Atalay'dan Avrupalılara sitem
Panelin bir diğer konuşmacısı, özellikle Gezi Parkı olayları ve Emek Sineması’nın yıkılmaması için yürütülen mücadelelerde ön plana çıkan Avukat Can Atalay, Erdoğan’ın ve AKP hükümetinin bugünkü haline gelmesindeki sorumluların en büyüklerinden biri olarak Avrupalıları gösterdi. Atalay konuşmasında Alman izleyicilere sitem ederek “Geziye kadar, burada bulunan Türkçe konuşmayan herkes için AKP, bir demokratik olanaktı. Bir demokratikleşme imkanıydı. AKP diye bir şey varsa bu, -Türkçe konuşmayan arkadaşlar için söylüyorum- sizin açık desteğinizle oldu.

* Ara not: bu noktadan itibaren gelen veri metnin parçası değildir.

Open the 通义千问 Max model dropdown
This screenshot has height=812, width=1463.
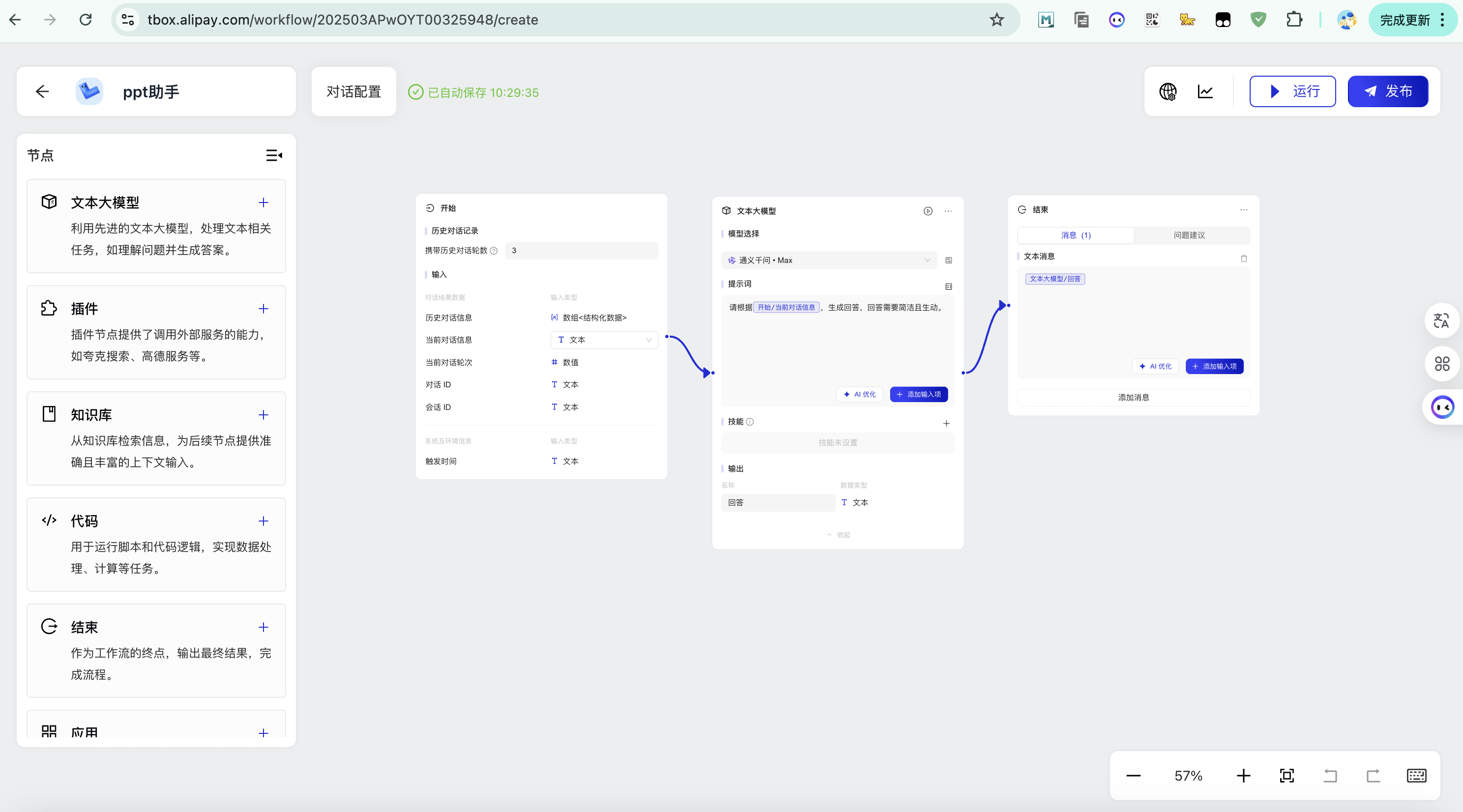pos(829,260)
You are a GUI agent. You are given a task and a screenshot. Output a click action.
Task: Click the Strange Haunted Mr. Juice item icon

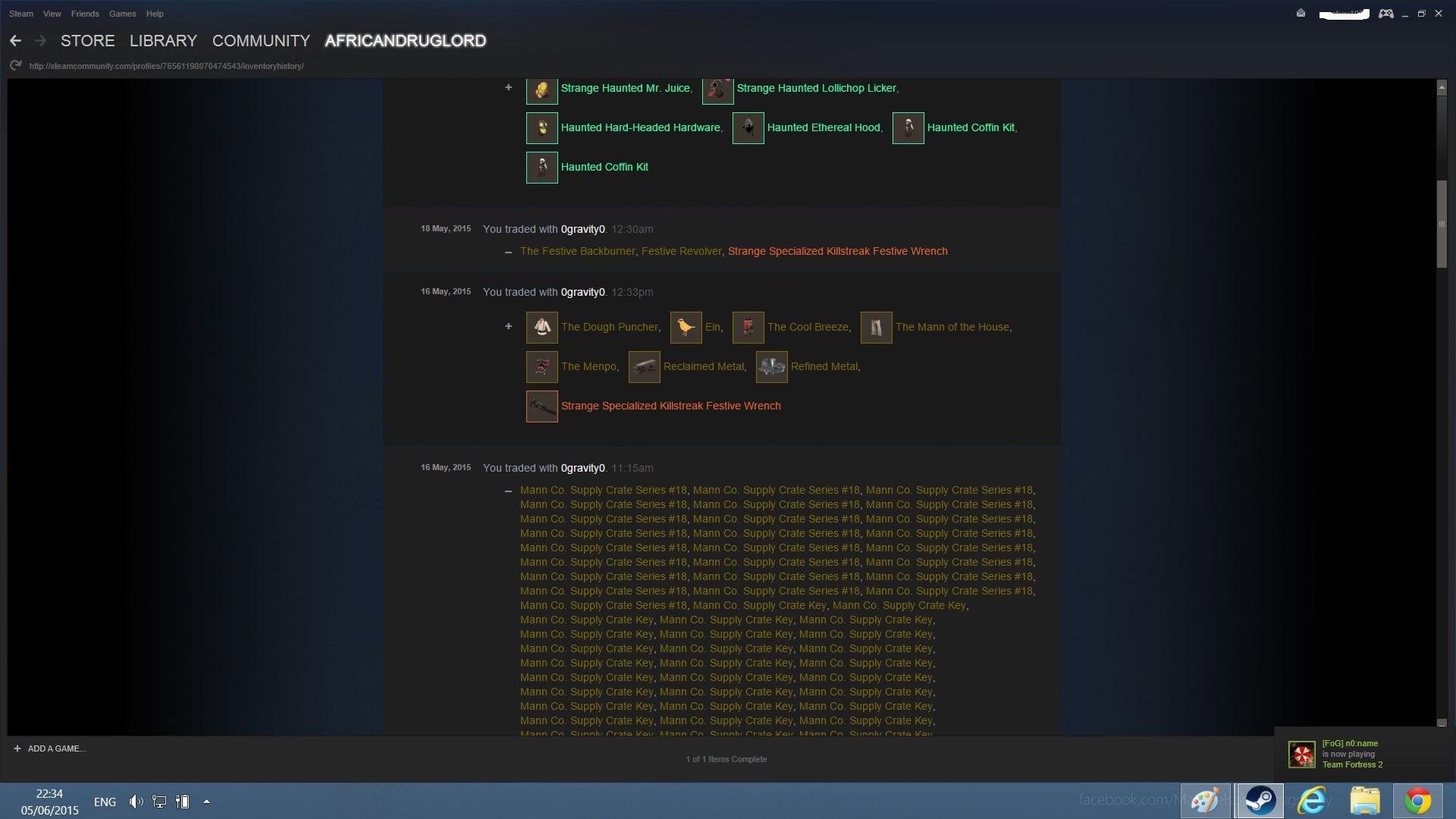click(541, 89)
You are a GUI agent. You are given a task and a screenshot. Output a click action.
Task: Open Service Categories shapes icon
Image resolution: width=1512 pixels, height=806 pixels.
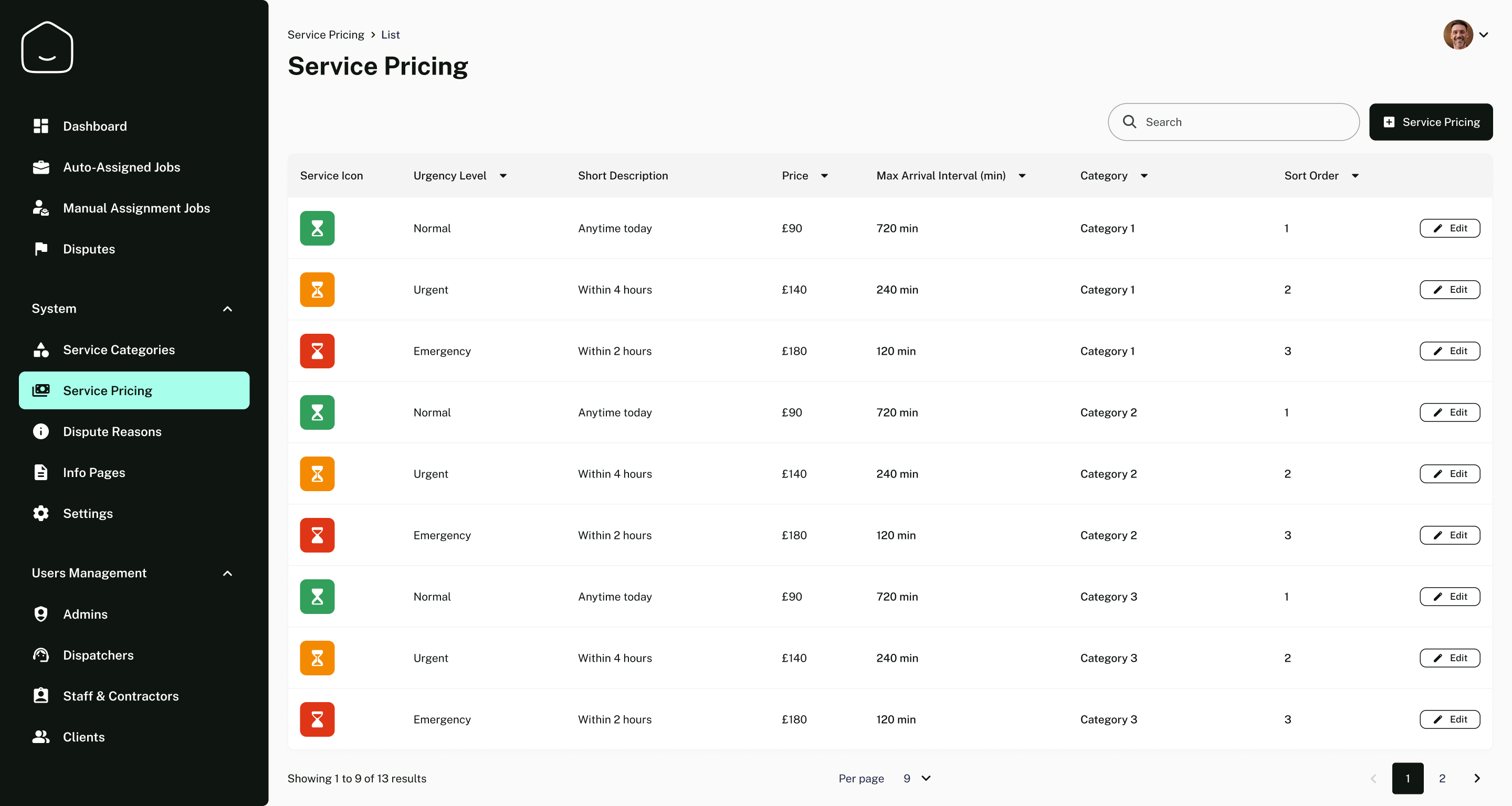point(40,349)
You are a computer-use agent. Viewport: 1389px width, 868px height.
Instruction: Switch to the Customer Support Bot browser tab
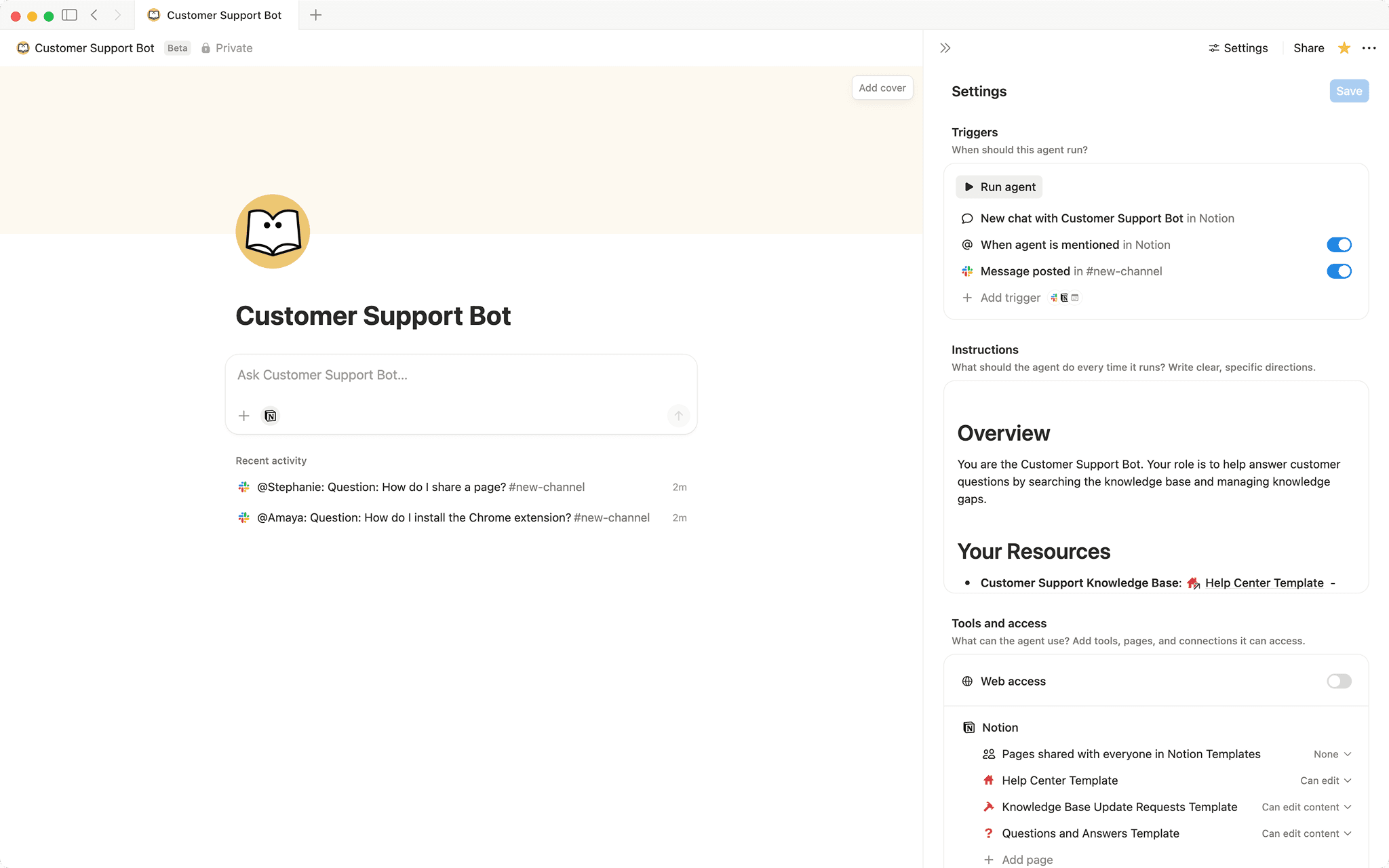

Gezi anına kadar kimse Fethullahçıların ya da AKP’lilerin ne menem bir şey olduğunu bizden dinlemek istemedi” ifadelerini kullandı.
Gezi dönemindeki sivil muhalefet ve barışçıl direniş ile değişimin sağlanacağını kaydeden Atalay “Gezi Türkiye’deki sıradan yurttaşların aşağıdan politik iktidara müdahalesidir ve bu kıymetlidir. Önümüzdeki dönem için en büyük imkan budur. Silahlı güçler arasındaki ilişkiler arasında kendimizi sınırlamak zorunda değiliz. Bunun ötesini yapabiliriz, yaptık. Barışçıl direniş ve değişim mümkündür” dedi.
"Bir feministin başına gelebilecek en absürt şey..."
Yonca Şık muhalefetin en hareketli ve umut vaat eden alanlarından biri olarak kadınları gördüğünü söyledi. Şık, “Bana Türkiye’den en çok umut veren şey kadın hareketi. Çünkü çok güçlü ve çok iyi organize olmuş bir hareket. Feminist hareketin çok üyesi yok ama toplumdaki tüm kadınlar üzerinde yarattığı etki inanılmaz büyük. Çünkü doğrudan onların günlük hayatlarına bir etkisi söz konusu. Halihazırda güncel konu müftülere nikah kıyma yetkisi verilmesine karşı mücadele etmek" dedi.
"Dışarıdaki Gazeteciler İnisiyatifi" üyelerinden biri olan Yonca Şık Türkiye'deki tutuklu gazeteciler için yaptığı çalışmalarında herhangi bir zorlukla karşılaşıp karşılaşmadığı sorusuna esprili bir yanıt verdi. Şık, “Bir feministin başına gelebilecek en absürt şey, kocası için mücadele etmektir" diyerek izleyenleri güldürdü. "Dışarıdaki Gazeteciler İnisiyatifi"nin kurucularından biri olan Yonca Şık, sokakta ya da yargıda bu gazetecilerin hakları için mücadele etmenin zor olduğunu kaydetti. Büyükada’da gözaltına alınan insan hakları aktivisti Özlem Dalkıran’ın polisin telefonuna el koyması ve mesajlarının okunmasının ardından hükümet yanlısı medyanın bu gruba yönelik kampanya yürüttüğünü anlatan Şık, “Yalan haberler basıldı. İşimiz kolay değil, zor bir dönem ama biz mücadeleye devam ediyoruz” ifadeleriyle yılmayacaklarının sinyalini verdi.
"Merak etmeyin sokakta sürekli ağlayarak dolaşmıyoruz"
Gazeteci İrfan Aktan ise Türkiye’deki iç siyasetin dışarıdan bakanlar tarafından olduğundan çok daha kötü bir şekilde lanse edildiğine işaret etti. Aktan “Türkiye uzaktan bakıldığı kadar otoriter düzene teslim olmuş değil. Merak etmeyin sokakta sürekli ağlayarak dolaşmıyoruz, gülüyoruz eğleniyoruz, dayak yiyoruz bunların hepsi aynı anda oluyor” dedi.
Dünyanın en büyük kitap ve yayıncılık buluşması olan Frankfurt Kitap Fuarı’nda önemli bir kısmı düşünce ve ifade özgürlüğü konulu yaklaşık 4 bin etkinlik düzenlendi. 11-15 Ekim tarihleri arasında düzenlenen bu yılki fuar, 286 bin ziyaretçiyi ağırladı. Fuara bu yıl 102 ülkeden 7 bin 300 yayın kuruluşu katıldı.